**Task statement:**
Take the data that follows and retype it word for word.
------ Records provided
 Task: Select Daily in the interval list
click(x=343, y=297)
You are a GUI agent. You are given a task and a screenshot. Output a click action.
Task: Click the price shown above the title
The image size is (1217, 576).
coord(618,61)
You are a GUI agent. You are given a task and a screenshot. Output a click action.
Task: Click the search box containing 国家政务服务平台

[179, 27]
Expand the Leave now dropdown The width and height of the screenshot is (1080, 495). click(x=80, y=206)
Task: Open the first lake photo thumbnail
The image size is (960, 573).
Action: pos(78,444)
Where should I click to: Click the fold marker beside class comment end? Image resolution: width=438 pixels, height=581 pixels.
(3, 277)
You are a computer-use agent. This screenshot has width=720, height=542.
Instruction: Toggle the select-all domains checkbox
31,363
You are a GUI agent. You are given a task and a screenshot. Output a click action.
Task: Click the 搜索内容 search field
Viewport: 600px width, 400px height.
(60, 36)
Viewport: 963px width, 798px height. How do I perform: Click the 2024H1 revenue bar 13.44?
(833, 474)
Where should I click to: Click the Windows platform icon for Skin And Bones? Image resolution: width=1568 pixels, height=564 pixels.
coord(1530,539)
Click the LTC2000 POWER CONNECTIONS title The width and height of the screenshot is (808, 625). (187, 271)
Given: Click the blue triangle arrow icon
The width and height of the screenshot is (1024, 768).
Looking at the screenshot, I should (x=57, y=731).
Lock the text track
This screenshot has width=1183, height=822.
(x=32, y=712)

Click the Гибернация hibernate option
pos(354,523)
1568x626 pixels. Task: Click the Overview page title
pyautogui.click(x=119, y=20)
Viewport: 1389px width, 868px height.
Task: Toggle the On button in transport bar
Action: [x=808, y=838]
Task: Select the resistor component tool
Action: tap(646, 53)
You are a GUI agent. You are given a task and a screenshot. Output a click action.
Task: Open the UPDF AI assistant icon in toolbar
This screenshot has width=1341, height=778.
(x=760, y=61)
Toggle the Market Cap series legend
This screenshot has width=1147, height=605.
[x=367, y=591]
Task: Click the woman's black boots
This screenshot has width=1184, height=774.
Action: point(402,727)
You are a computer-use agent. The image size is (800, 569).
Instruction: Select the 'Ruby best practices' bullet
------------
**Output:**
 Task: Select Daily in the interval list
click(x=343, y=297)
You are a GUI agent. You are given a task and a screenshot. Output a click action.
Task: Click the price shown above the title
The image size is (1217, 576).
coord(618,61)
You are a GUI agent. You are given a task and a screenshot. Output a click action.
Task: Click the search box containing 国家政务服务平台

[179, 27]
Expand the Leave now dropdown The width and height of the screenshot is (1080, 495). click(x=80, y=206)
Task: Open the first lake photo thumbnail
The image size is (960, 573).
Action: pos(78,444)
Where should I click to: Click the fold marker beside class comment end? Image resolution: width=438 pixels, height=581 pixels.
(3, 277)
You are a computer-use agent. This screenshot has width=720, height=542.
Instruction: Toggle the select-all domains checkbox
31,363
You are a GUI agent. You are given a task and a screenshot. Output a click action.
Task: Click the 搜索内容 search field
Viewport: 600px width, 400px height.
(60, 36)
Viewport: 963px width, 798px height. How do I perform: Click the 2024H1 revenue bar 13.44?
(833, 474)
Where should I click to: Click the Windows platform icon for Skin And Bones? Image resolution: width=1568 pixels, height=564 pixels.
coord(1530,539)
Click the LTC2000 POWER CONNECTIONS title The width and height of the screenshot is (808, 625). (187, 271)
Given: Click the blue triangle arrow icon
The width and height of the screenshot is (1024, 768).
Looking at the screenshot, I should (x=57, y=731).
Lock the text track
This screenshot has width=1183, height=822.
(x=32, y=712)

Click the Гибернация hibernate option
pos(354,523)
1568x626 pixels. Task: Click the Overview page title
pyautogui.click(x=119, y=20)
Viewport: 1389px width, 868px height.
Task: Toggle the On button in transport bar
Action: [x=808, y=838]
Task: Select the resistor component tool
Action: tap(646, 53)
You are a GUI agent. You are given a task and a screenshot. Output a click action.
Task: Open the UPDF AI assistant icon in toolbar
This screenshot has width=1341, height=778.
(x=760, y=61)
Toggle the Market Cap series legend
This screenshot has width=1147, height=605.
[x=367, y=591]
Task: Click the woman's black boots
This screenshot has width=1184, height=774.
Action: point(402,727)
You are a computer-use agent. The image size is (800, 569).
Instruction: Select the 'Ruby best practices' bullet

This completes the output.